Purpose: The chemokine receptor CXCR4 is expressed in many different cancers. In malignant brain tumors, CXCR4 signaling has been implicated in tumor growth, survival, and migration, and pharmacologic inhibition of CXCR4 results in decreased tumor growth in preclinical models. To understand how CXCR4 inhibitors may be incorporated into clinical therapy, we examined determinants of responsiveness to CXCR4 inhibition. Because optimal use of CXCR4 inhibition will likely be a part of multimodality therapy, we also investigated the efficacy of CXCR4 inhibition combined with conventional cytotoxic chemotherapy.

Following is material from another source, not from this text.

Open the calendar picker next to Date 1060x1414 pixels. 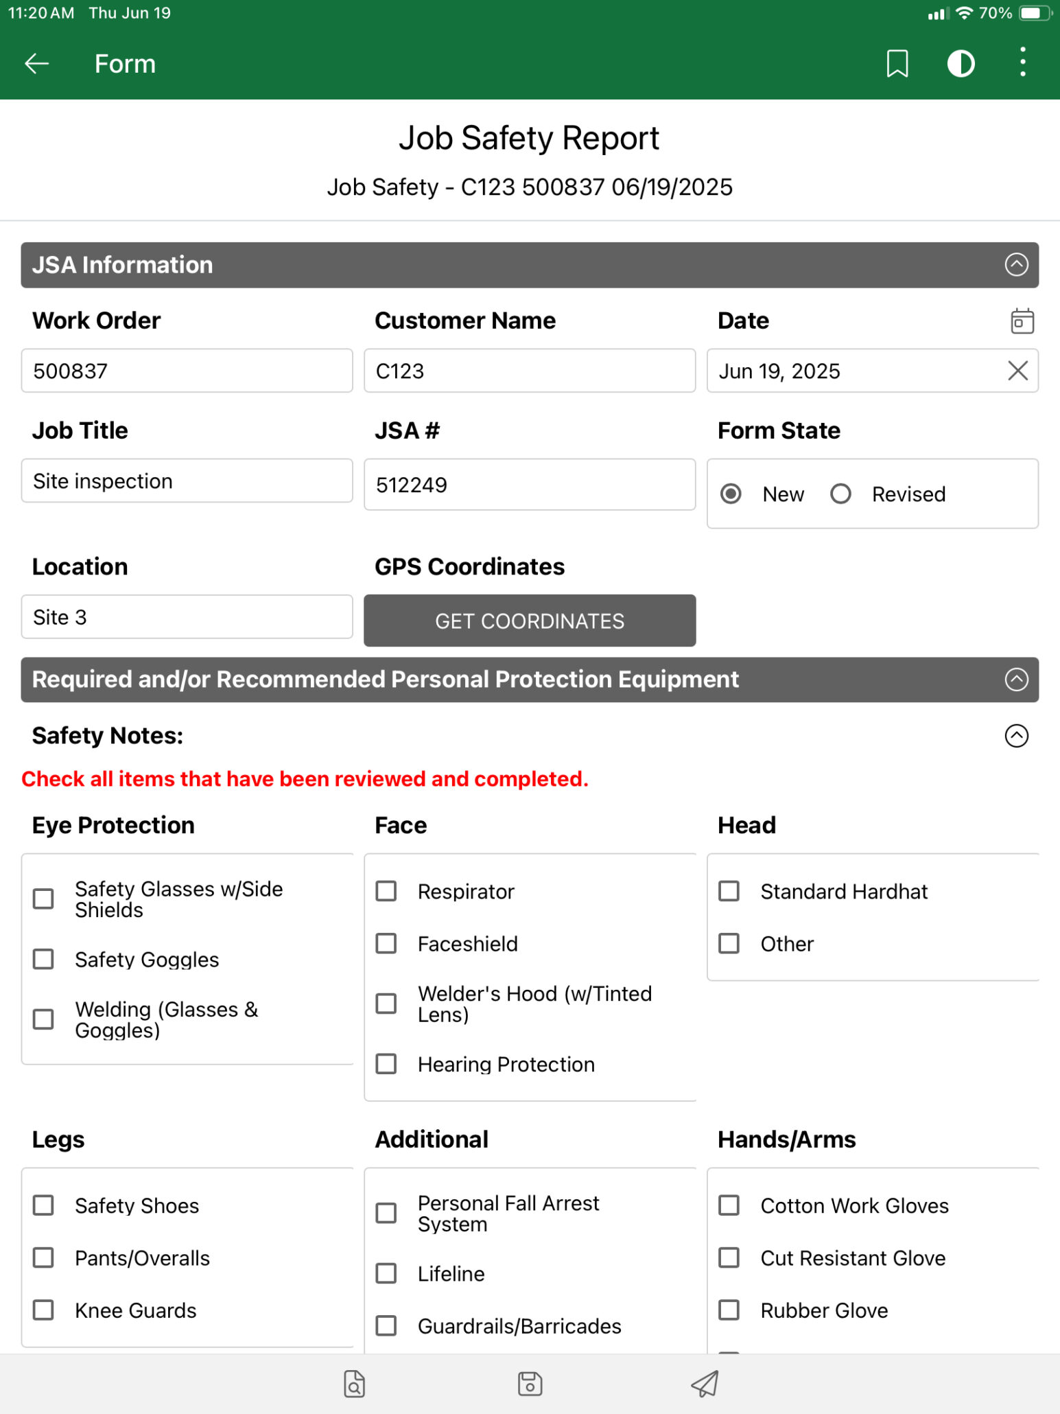pos(1022,321)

Experimental design: CXCR4 protein levels and responsiveness to the CXCR4 inhibitor AMD3100 were determined in a panel of glioblastoma multiforme cell lines. The effects of AMD3100, alone or in combination with 1,3-bis(2-chloroethyl)-1-nitrosourea (BCNU), on cell growth were determined for several of these cell lines in vitro. We used an orthotopic model of glioblastoma multiforme to evaluate the antitumor efficacy of AMD3100 combined with BCNU in vivo.
Results: The level of CXCR4 protein expression in glioblastoma multiforme cells predicts the dose at which there is a response to AMD3100; cells that express higher levels of CXCR4 protein require higher doses for equivalent response. In all cell lines tested, treatment of glioblastoma multiforme cells with BCNU followed by AMD3100 results in synergistic antitumor efficacy in vitro. This synergy can also be seen in an orthotopic glioblastoma multiforme model. Treatment with subtherapeutic doses of BCNU in combination with AMD3100 results in tumor regression in vivo, and this reflects both increased apoptosis and decreased proliferation following combination therapy.
Conclusion: These studies support testing CXCR4 inhibitors in patients with glioblastoma multiforme and establish that inhibition of CXCR4 synergizes with conventional cytotoxic therapies in a clinically relevant combinatorial strategy.